Donc, une courte histoire qui servait à faire le nombre de pages requises pour l'édition, mais tout à fait dispensable.
En tout cas hormis cet ajout peu convaincant, un manga que je recommande chaudement pour son sujet, sa dénonciation subtile de la pression sociale et ses personnages en marge qui tentent de s'en sortir.
Ca n'est pas un manga triste, mais il y est quand même question, même si les mots ne sont pas dits, de dépression nerveuse ( Rika), de pression sociale ( Polaris), de harcèlement au travail ( Jangalian), et d'enfants battus ( Kin-san). Sans compter leur projet d'attentat, et une petite référence à un problème de société japonais, juste incidemment mentionné, l'" enjo kôsai": les lycéennes qui "louent leur services" comme escort girls à des hommes plus âgés, en échange d'argent ou de cadeaux. Pas forcément toujours sans aller jusqu'à la prostitution d'ailleurs. donc oui, je crois que je tiens ma première (re) lecture à sujets " difficiles"
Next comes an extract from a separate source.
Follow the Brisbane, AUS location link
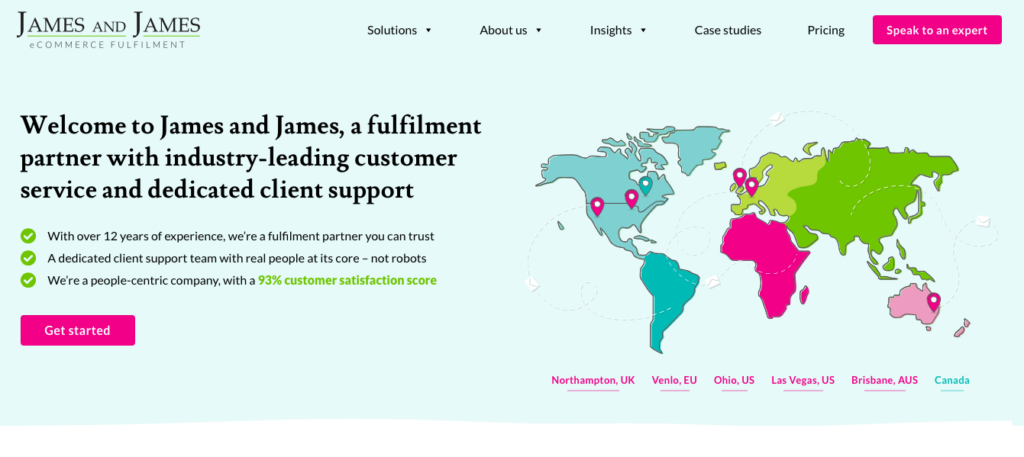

Après le seinen de janvier, un shôjo assez peu classique pour février. Je réfléchis pour mars: probablement de la SF
idée n° 10: une/des main(s): la main de Polaris, bien en vue sur le tome 1 |
Eh oui, tu avais plusieurs sujets difficiles. Tu as attisé ma curiosité sur cette lecture! Tu crois que c'est raisonnable comme première approche de manga?
RépondreSupprimerPourquoi pas.. Il a l'avantage d'être court, concis, sans traîner en longueur. Bon, il faut accrocher au style graphique un peu étonnant de l'auteur, et au fait de lire un livre en "commençant par la fin" mais oui, ce n'est clairement pas du manga shojô scolaire gentillet comme on pourrait s'y attendre.